### WHAT THE EXERCISE ASKS
Among the lines of data below, reproduce only those from the one with "Case Studies (56, 2507)" through the one with "Learn More → (57, 2034)", exactly as they stand, both ends included.

### Data entries

┄┄┄┄┄┄┄┄┄┄

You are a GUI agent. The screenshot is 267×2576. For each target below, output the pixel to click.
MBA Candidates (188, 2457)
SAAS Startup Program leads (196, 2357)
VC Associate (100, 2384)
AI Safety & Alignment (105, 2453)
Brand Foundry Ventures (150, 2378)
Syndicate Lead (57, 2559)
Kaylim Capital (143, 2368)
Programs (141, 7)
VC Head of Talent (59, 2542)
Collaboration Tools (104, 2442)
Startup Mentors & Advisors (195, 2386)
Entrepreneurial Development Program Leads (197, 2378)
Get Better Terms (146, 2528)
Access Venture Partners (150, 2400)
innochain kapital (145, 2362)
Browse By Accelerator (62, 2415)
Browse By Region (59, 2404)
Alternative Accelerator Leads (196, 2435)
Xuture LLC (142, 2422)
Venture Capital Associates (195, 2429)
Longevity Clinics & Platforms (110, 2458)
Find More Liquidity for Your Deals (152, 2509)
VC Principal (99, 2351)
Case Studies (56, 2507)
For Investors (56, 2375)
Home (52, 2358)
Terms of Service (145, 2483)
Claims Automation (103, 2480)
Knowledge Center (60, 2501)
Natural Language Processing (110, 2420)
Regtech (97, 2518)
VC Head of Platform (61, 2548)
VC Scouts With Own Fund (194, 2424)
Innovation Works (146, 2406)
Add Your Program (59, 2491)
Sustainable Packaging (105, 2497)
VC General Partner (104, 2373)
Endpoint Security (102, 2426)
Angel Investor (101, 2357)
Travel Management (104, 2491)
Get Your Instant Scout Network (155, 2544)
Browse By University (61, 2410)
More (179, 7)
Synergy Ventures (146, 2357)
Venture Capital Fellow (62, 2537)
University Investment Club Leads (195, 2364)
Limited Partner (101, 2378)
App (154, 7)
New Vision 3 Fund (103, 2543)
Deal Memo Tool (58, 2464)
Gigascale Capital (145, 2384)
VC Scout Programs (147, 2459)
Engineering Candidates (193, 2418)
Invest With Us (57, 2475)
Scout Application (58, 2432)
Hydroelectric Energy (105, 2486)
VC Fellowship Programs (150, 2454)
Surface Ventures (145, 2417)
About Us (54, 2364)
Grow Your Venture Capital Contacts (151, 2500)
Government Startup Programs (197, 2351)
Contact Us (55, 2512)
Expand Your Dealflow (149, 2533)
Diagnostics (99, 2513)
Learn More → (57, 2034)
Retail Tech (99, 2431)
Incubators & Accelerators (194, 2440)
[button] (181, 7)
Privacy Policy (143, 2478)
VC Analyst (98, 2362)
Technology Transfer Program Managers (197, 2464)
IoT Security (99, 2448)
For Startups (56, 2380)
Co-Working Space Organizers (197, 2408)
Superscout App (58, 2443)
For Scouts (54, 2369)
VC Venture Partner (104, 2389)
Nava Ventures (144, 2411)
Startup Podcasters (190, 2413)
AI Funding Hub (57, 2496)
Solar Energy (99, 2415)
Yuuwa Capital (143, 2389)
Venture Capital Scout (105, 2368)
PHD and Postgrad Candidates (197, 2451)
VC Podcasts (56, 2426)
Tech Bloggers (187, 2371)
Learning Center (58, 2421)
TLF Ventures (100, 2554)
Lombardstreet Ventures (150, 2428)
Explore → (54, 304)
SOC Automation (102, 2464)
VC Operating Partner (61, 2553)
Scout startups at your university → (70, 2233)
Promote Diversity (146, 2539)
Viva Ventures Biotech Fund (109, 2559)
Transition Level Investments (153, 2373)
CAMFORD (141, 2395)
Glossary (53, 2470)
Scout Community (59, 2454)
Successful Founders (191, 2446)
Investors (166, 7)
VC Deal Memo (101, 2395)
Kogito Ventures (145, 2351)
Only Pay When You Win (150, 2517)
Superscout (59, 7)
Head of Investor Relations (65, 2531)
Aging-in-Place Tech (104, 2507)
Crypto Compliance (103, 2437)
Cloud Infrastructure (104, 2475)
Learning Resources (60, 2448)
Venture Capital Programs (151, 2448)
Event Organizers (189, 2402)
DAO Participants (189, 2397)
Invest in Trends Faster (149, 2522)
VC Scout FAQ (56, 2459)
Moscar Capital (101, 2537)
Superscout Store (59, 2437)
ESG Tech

┄┄┄┄┄┄┄┄┄┄

### ANSWER SPACE
Case Studies (56, 2507)
For Investors (56, 2375)
Home (52, 2358)
Terms of Service (145, 2483)
Claims Automation (103, 2480)
Knowledge Center (60, 2501)
Natural Language Processing (110, 2420)
Regtech (97, 2518)
VC Head of Platform (61, 2548)
VC Scouts With Own Fund (194, 2424)
Innovation Works (146, 2406)
Add Your Program (59, 2491)
Sustainable Packaging (105, 2497)
VC General Partner (104, 2373)
Endpoint Security (102, 2426)
Angel Investor (101, 2357)
Travel Management (104, 2491)
Get Your Instant Scout Network (155, 2544)
Browse By University (61, 2410)
More (179, 7)
Synergy Ventures (146, 2357)
Venture Capital Fellow (62, 2537)
University Investment Club Leads (195, 2364)
Limited Partner (101, 2378)
App (154, 7)
New Vision 3 Fund (103, 2543)
Deal Memo Tool (58, 2464)
Gigascale Capital (145, 2384)
VC Scout Programs (147, 2459)
Engineering Candidates (193, 2418)
Invest With Us (57, 2475)
Scout Application (58, 2432)
Hydroelectric Energy (105, 2486)
VC Fellowship Programs (150, 2454)
Surface Ventures (145, 2417)
About Us (54, 2364)
Grow Your Venture Capital Contacts (151, 2500)
Government Startup Programs (197, 2351)
Contact Us (55, 2512)
Expand Your Dealflow (149, 2533)
Diagnostics (99, 2513)
Learn More → (57, 2034)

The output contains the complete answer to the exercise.